§ **What this task involves**: Your output should be the lines from the one with "Task: Click the gg_unit_n012_0049 identifier" through the last line of the records below, exactly as written, minus the pictures.

§ **Supplied data**:
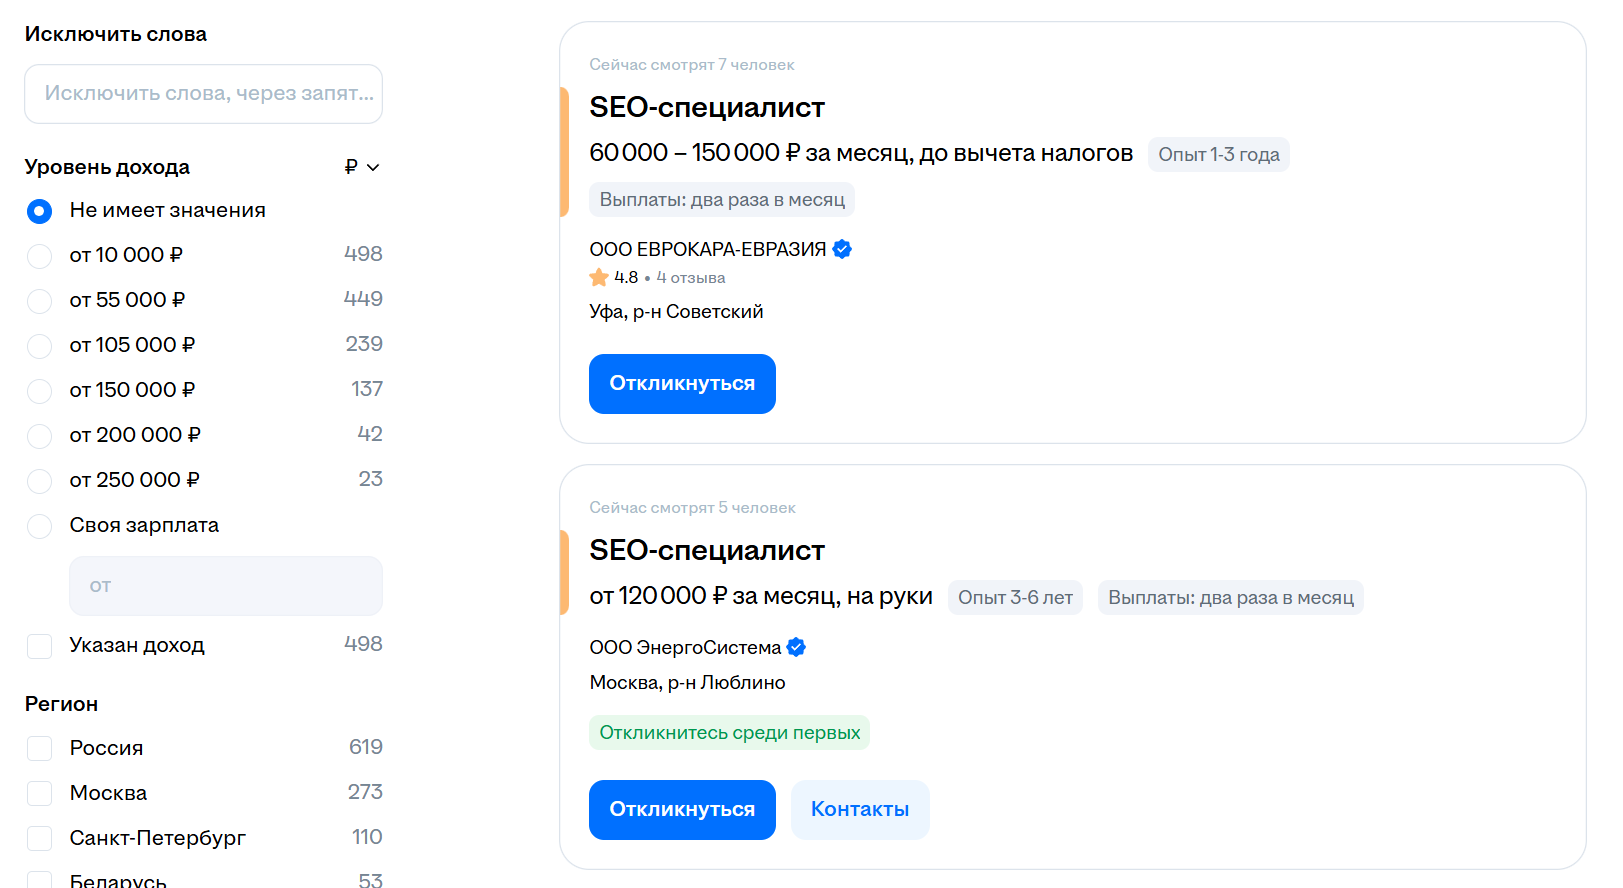
Task: Focus the custom salary 'от' input field
Action: (225, 586)
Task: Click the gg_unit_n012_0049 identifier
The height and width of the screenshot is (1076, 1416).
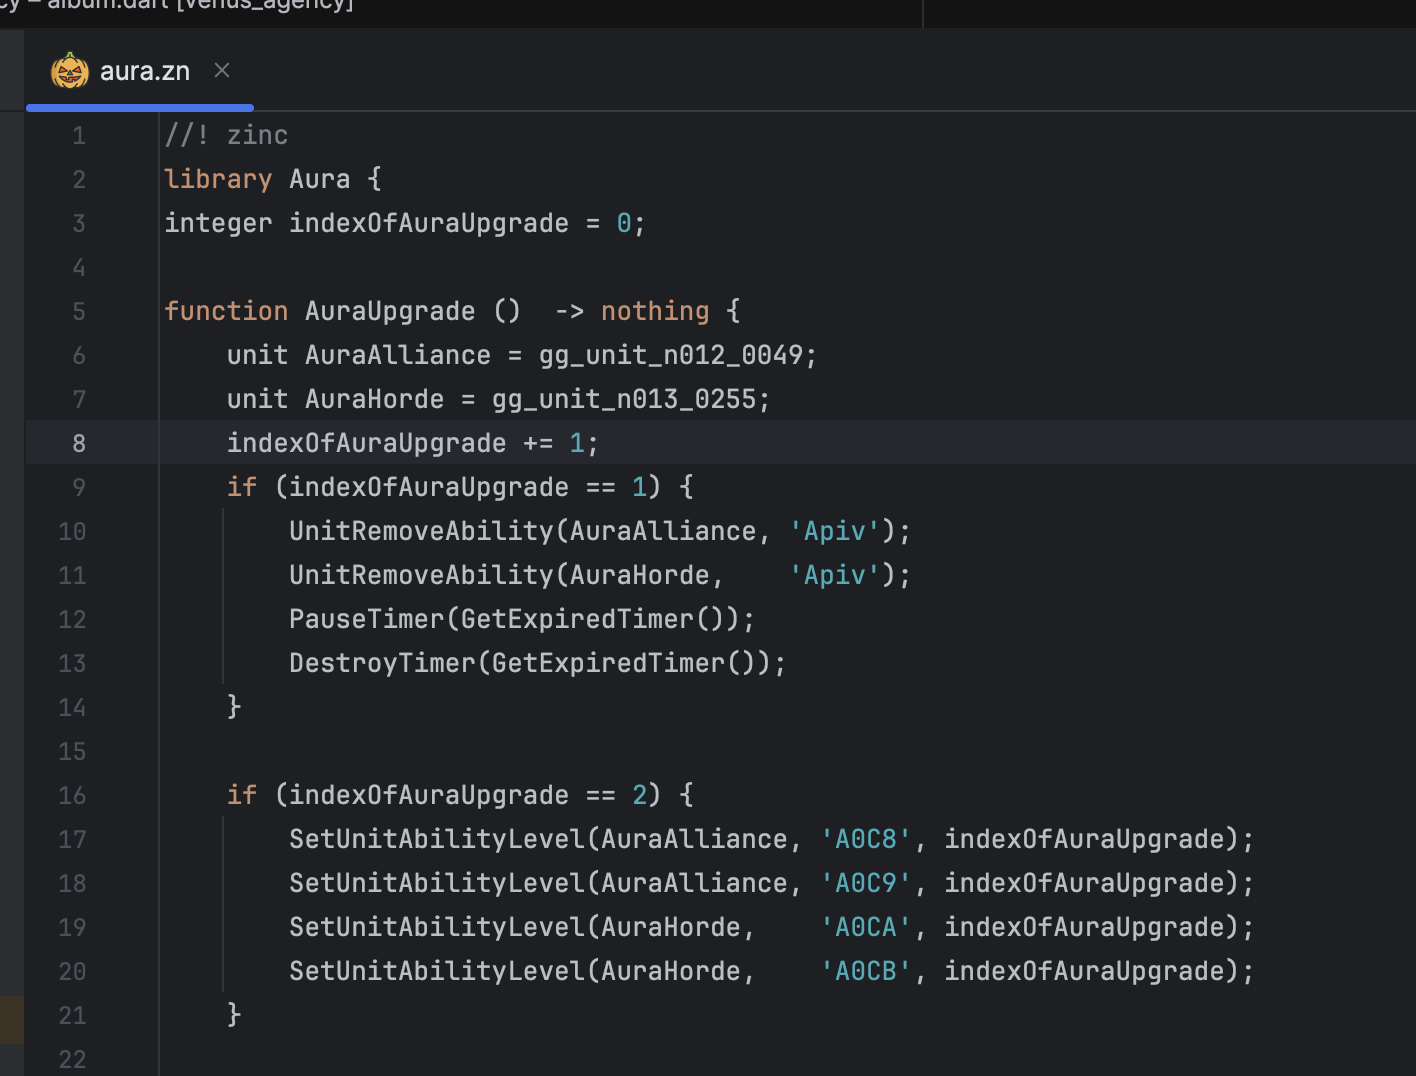Action: pos(671,355)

§ **Task solution**:
Task: Click the gg_unit_n012_0049 identifier
The height and width of the screenshot is (1076, 1416).
Action: pos(671,355)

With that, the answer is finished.